** Study text follows **

Although touted as an expert's mountain, the ski area offers slopes for lower ski levels. From the summit, Vista Way, Tramway and Upper Cannon descend through the forest. These feed into a collection of intermediate runs, including Middle Cannon and Middle Ravine. An alternate route, Cannonball Express Quad, is also available. The Tram Cutback is an intermediate return route to the tram from Gary's, considered the easiest of the Front Five.

** End of Study text **
** Information supplied follows **

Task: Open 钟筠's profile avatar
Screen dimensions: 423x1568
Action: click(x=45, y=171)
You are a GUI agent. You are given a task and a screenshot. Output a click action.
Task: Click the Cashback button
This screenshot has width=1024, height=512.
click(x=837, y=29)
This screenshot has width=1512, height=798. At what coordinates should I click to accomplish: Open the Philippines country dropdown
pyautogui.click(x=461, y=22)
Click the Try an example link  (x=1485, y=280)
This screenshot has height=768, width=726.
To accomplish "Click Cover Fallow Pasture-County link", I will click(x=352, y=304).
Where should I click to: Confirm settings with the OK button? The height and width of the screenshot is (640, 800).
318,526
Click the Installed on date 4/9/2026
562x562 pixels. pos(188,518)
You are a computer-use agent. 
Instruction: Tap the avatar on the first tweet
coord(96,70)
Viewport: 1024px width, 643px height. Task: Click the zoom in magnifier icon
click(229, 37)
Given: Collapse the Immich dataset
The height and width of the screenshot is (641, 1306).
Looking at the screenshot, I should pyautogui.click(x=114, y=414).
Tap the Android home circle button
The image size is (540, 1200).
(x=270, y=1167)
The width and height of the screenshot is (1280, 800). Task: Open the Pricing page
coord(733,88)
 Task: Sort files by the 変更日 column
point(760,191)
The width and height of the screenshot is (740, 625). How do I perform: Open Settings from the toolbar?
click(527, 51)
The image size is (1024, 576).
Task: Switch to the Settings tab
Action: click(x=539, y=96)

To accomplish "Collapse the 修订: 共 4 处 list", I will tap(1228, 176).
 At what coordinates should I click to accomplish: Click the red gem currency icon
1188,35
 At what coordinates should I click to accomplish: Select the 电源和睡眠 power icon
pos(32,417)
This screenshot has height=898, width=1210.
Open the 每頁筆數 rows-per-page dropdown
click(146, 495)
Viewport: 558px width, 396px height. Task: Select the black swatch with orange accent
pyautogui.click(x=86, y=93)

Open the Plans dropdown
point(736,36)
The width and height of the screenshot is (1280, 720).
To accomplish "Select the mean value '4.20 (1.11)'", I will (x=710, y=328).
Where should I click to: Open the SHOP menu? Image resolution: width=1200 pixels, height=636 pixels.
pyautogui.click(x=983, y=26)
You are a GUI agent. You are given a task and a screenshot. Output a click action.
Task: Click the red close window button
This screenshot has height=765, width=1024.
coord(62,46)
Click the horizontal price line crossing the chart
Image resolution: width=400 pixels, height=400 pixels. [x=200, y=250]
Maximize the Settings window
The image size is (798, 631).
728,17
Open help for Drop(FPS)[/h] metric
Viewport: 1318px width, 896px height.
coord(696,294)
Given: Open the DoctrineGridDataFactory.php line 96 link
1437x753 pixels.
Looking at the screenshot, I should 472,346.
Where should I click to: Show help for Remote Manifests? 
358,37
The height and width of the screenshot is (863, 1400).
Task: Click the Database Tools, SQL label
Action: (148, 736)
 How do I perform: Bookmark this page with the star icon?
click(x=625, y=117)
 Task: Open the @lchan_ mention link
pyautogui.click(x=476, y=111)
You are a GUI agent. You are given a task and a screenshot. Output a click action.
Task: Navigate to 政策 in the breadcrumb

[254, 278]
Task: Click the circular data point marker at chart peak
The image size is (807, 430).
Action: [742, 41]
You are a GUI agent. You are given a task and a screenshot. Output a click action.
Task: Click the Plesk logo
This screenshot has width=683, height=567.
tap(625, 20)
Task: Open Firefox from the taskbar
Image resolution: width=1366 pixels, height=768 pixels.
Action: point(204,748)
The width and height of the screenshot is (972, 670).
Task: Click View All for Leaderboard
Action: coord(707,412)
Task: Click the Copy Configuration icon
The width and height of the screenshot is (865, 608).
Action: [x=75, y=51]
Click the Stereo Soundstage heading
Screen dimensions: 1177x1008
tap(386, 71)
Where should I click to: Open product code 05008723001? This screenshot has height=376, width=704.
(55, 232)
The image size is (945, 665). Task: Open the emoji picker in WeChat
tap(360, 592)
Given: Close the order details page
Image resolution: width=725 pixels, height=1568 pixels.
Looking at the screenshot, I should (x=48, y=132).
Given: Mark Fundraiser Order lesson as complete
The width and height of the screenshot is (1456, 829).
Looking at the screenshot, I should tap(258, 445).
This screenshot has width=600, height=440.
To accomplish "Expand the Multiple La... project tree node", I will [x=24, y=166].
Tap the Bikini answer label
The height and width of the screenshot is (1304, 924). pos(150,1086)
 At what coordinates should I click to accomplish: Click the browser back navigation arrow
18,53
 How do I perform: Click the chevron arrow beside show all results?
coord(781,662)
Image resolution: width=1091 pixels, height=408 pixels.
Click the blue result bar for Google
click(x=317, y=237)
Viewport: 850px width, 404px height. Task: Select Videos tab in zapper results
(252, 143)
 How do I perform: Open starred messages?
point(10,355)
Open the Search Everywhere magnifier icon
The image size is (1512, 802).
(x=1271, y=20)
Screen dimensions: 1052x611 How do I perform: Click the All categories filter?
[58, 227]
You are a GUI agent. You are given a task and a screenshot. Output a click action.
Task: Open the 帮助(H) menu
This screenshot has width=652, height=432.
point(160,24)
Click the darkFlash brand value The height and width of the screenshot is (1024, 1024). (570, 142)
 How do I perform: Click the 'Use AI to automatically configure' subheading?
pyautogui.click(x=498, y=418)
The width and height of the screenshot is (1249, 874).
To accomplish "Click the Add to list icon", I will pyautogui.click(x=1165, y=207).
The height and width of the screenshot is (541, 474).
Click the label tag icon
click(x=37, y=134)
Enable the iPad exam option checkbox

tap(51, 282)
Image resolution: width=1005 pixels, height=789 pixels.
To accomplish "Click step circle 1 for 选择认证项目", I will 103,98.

** End of Information supplied **

#### [Exercise description]
From the ski area description, extract the passage from "Although touted as" up to and including "the Front Five." exactly.

#### [Answer section]
Although touted as an expert's mountain, the ski area offers slopes for lower ski levels. From the summit, Vista Way, Tramway and Upper Cannon descend through the forest. These feed into a collection of intermediate runs, including Middle Cannon and Middle Ravine. An alternate route, Cannonball Express Quad, is also available. The Tram Cutback is an intermediate return route to the tram from Gary's, considered the easiest of the Front Five.